** begin EXTRACTED TEXT **
For example, the null pointer reference the author demonstrates would not be at all difficult to identify at compile time, it's literally just checking whether any structs are created with pointer properties initialized to 0. Checking for null pointers in all circumstances is much harder, but this particular example is easy. Why claim V supports this when it doesn't? Am I missing something about how hard it'd be to implement?
You're not wrong. For the most part, these would be relatively easy to implement.
Pure functions are the hardest of the ones you've identified -- they're nominally easy if you have perfect purity information, but pretty difficult (impossible, in the general case) if you don't or if your definition of "pure" is just plain incorrect (like V's is).
The criticism re: purity is silly. It can still be useful to design a language that is “mostly pure” because you’re mostly not trying to fuck your self over. For example OCaml is “mostly pure” and it’s tremendously beneficial in terms of writing correct software, regardless of the IO escape hatch or the ‘a ref explicit mutability etc.
(I don’t care for V one way or the other though, and most of the results in the post are clearly bad, I just find this particular point to be absurd).
To be clear, there's nothing wrong with impure programming languages. I use them every single day. My complaint is that V claims to be pure and is actually impure. To my knowledge, OCaml makes no claim to functional purity.
** end EXTRACTED TEXT **
> SHORT EXERCISE
In the discussion above about the V programming language, which language is cited as an example of being "mostly pure"?
** begin ITEMS **
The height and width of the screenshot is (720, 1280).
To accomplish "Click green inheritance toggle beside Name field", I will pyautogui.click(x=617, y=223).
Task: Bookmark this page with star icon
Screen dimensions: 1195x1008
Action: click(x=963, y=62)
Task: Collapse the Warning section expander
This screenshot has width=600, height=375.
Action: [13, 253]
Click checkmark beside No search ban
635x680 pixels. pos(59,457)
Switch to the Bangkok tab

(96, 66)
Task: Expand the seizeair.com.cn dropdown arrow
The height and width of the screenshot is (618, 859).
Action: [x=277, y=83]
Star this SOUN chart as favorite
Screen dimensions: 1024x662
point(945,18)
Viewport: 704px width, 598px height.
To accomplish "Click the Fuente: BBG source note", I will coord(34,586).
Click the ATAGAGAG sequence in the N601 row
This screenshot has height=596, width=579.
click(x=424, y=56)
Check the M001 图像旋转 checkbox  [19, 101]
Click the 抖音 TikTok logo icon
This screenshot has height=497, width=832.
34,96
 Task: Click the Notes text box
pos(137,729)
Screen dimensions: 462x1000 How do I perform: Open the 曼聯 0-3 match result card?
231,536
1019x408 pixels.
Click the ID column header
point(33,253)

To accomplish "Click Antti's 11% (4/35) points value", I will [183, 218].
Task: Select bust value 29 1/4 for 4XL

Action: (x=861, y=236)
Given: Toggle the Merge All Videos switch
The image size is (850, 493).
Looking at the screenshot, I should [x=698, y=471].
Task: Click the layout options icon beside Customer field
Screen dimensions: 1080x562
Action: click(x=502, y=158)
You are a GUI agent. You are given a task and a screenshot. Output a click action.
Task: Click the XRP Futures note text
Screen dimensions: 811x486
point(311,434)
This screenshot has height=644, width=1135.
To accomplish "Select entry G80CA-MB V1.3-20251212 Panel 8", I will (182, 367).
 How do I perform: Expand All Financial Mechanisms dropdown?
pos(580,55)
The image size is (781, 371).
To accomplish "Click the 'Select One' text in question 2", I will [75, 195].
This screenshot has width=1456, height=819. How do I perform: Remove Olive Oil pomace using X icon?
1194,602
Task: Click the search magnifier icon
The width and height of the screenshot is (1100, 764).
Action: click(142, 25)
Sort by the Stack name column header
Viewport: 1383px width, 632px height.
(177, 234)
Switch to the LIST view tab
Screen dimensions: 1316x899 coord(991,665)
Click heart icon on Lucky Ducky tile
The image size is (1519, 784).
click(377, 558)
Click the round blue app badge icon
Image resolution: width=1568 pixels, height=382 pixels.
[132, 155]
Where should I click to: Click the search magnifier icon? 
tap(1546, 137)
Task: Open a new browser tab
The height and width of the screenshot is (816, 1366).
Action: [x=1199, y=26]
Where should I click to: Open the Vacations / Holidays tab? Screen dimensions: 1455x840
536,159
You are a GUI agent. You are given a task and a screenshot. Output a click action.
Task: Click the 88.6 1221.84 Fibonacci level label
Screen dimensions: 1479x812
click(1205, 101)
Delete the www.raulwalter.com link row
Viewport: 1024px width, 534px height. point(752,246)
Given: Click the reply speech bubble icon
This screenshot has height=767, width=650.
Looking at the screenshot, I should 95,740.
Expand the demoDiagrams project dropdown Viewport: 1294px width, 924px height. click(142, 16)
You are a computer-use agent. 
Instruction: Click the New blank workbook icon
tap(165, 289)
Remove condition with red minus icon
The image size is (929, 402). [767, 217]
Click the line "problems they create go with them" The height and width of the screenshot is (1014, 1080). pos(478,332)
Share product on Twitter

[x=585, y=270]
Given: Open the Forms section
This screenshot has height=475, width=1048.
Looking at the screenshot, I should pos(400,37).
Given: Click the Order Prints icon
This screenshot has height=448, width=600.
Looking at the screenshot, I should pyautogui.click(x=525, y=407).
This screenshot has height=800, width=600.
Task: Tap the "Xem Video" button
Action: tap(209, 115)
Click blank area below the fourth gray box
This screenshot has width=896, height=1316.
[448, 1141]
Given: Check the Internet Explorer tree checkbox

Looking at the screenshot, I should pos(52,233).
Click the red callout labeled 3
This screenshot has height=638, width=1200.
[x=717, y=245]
** end ITEMS **
> COMPLETE RESPONSE
OCaml